Give each line of the records again exactly and omit every picture.
Segment Start: TASK INPUT
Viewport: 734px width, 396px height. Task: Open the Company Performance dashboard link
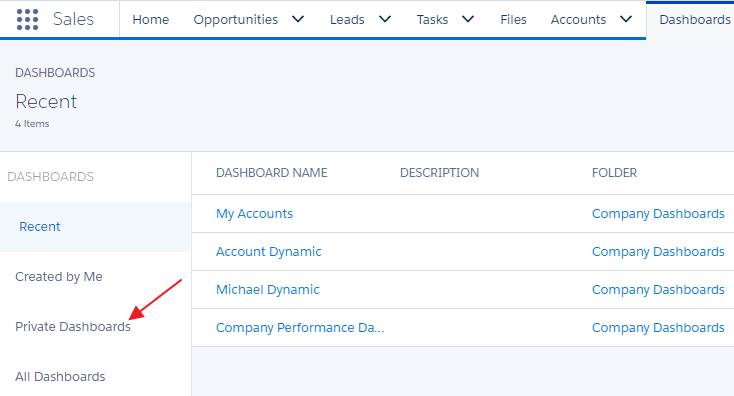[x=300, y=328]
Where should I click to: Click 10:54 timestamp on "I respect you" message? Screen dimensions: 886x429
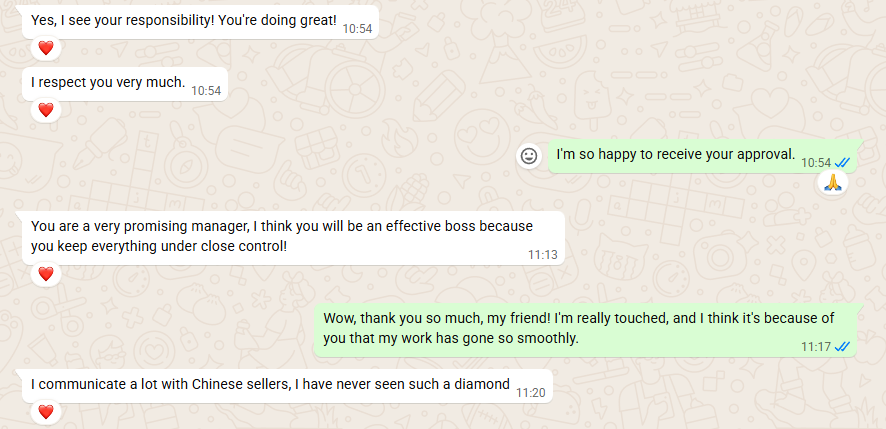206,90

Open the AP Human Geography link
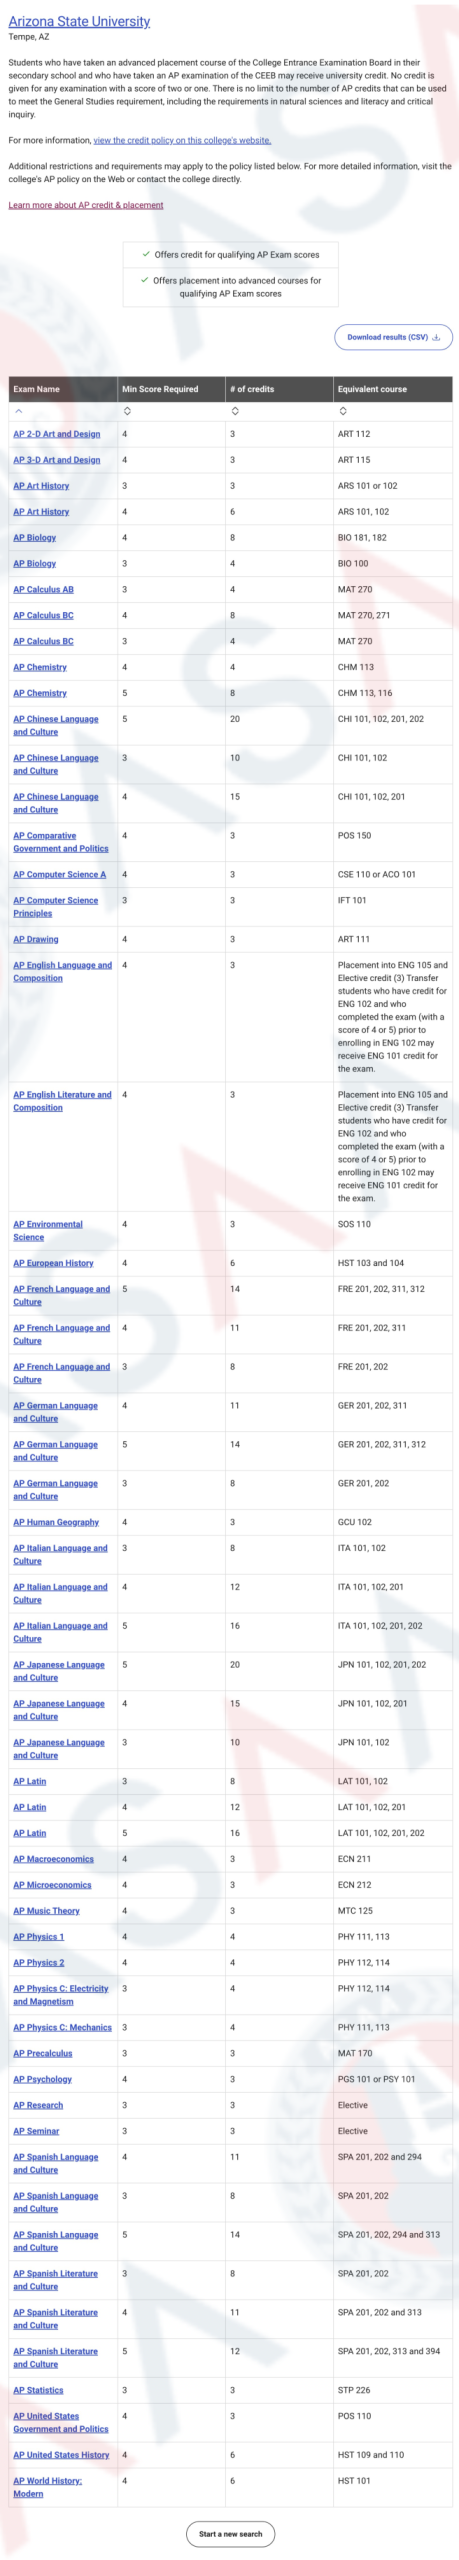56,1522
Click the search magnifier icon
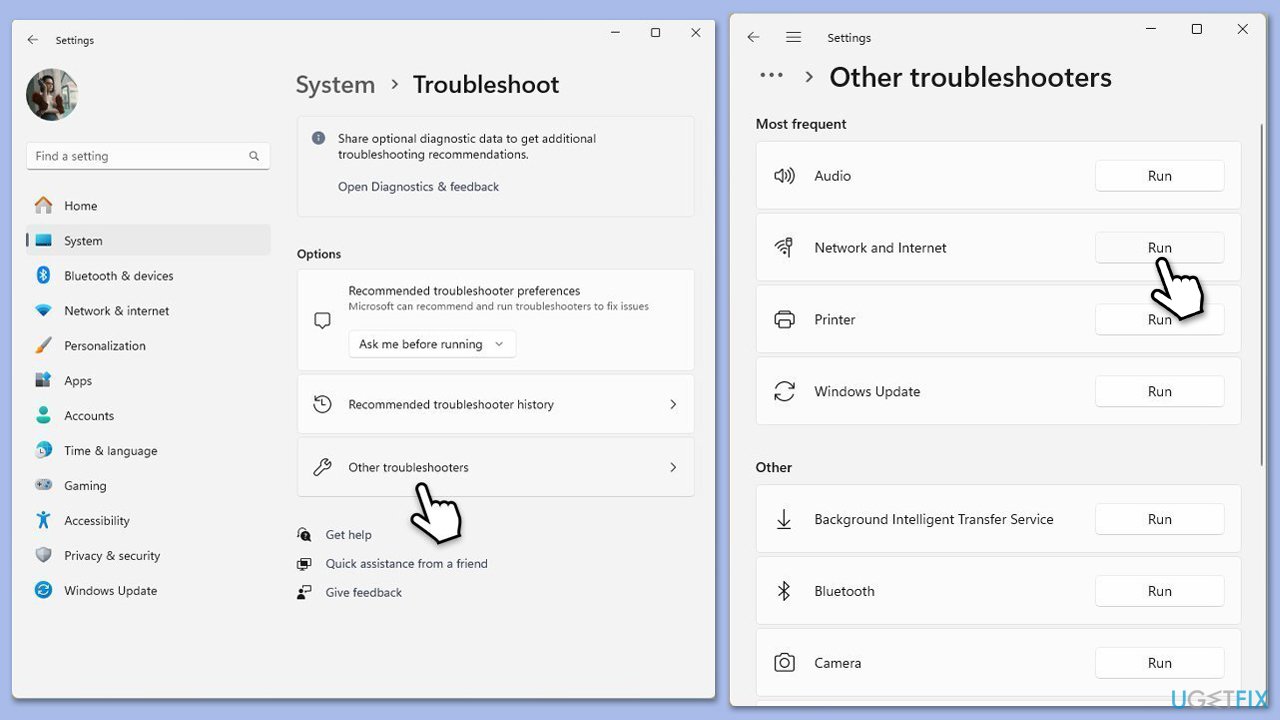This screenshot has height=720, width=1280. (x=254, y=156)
Segment End: TASK INPUT
◆ **SOLUTION TO THIS TASK**
Viewport: 734px width, 396px height. Task: Open the Company Performance dashboard link
[x=300, y=328]
Where should I click to: Click 10:54 timestamp on "I respect you" message? Screen dimensions: 886x429
206,90

Open the AP Human Geography link
56,1522
Click the search magnifier icon
This screenshot has height=720, width=1280. (x=254, y=156)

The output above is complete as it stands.